Since the June 28 military coup in Honduras, in which President Manuel Zelaya was deposed, U.S. news reporting has been marred by pro-coup bias, inaccuracies, and incomplete coverage. This was particularly evident in four ways: false claims that Zelaya had sought to extend his term in office; claims that a plurality of Hondurans supported the coup; imbalanced reporting of U.S. congressional opinion on the coup; and under-reporting of repression in Honduras under the coup government.
First, did Zelaya seek to extend his term in office? After some false starts—including the presentation of an obviously forged letter of resignation—the coup leaders have justified their actions by claiming that Zelaya planned to hold a national referendum that would grant him a second turn in office. This, they say, violated Article 239 of the 1982 Honduran Constitution, which states not only that presidents serve only one term, but also that any official who even voices support for abolishing term limits shall cease their duties.1
Thus, if supporters of the coup could get observers to accept their claim that Zelaya was acting to do away with presidential term limits, they would appear to have had a plausible case to justify his removal from office. This claim of a Zelaya power grab often appeared in early reports in the U.S. press, without the presentation of any competing claim or any attempt to establish the truth of the matter.
For example, the June 28 article on the coup in The New York Times reported: “Critics said [the referendum] was part of an illegal attempt by Mr.
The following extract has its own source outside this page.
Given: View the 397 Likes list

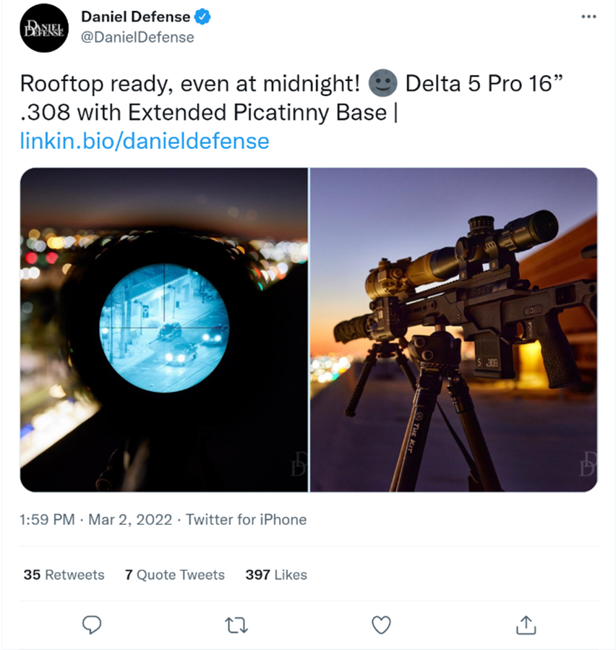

Zelaya to defy the Constitution’s limit of a single four-year term for the president.”2 This claim was not balanced by an opposing point of view, still less any attempt to inform the reader of whether the claim is accurate. The next day’s Times report quoted Obama administration officials as saying they “had been working for several weeks to try to head off a political crisis in Honduras as the confrontation between Mr. Zelaya and the military over his efforts to lift presidential term limits escalated.”3 Here it is simply presented as undisputed fact that Zelaya sought to lift presidential term limits.
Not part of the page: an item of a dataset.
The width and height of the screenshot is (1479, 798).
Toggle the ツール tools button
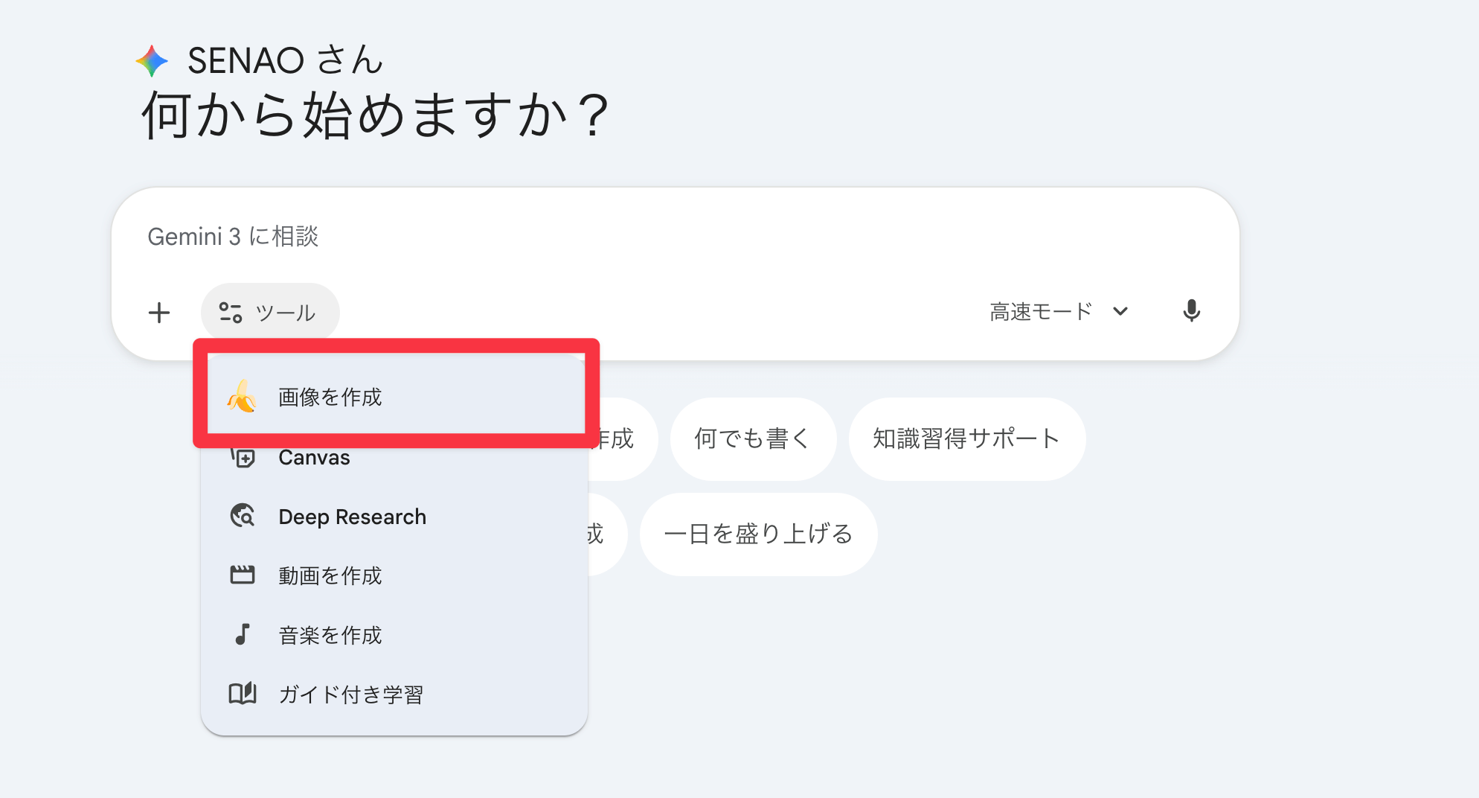click(x=270, y=313)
On June 30, the Times again reported: “Thousands of [Zelaya’s] opponents turned out on Tuesday to denounce him as a dictator who had been illegally scheming to subvert the Constitution by ending the one-term limit for presidents.”4 Again, there was no balancing of the claim, no effort to assess whether it is accurate. Of course, it was possible for U.S. media to report this claim differently. This is how it was characterized in the initial report in The Washington Post:
“Zelaya was removed from office as Hondurans prepared to vote Sunday in a nonbinding referendum asking them whether they would support a constituent assembly to rewrite the constitution. Zelaya’s critics said he wanted to use the referendum to open the door to reelection after his term ends in January 2010, an assertion that he denied.”5
The Post article tells us that the referendum was non-binding and that the question concerned a constitutional assembly. It reports the allegation that Zelaya sought reelection, but it also reports Zelaya’s denial of the allegation. It reports the allegation in a form that could be interpreted as plausible: It says critics allege Zelaya sought reelection “after his term ends”—i.e., perhaps in some future election, after his term ends in January 2010, not in the November election he would have had to stand in to succeed himself as president.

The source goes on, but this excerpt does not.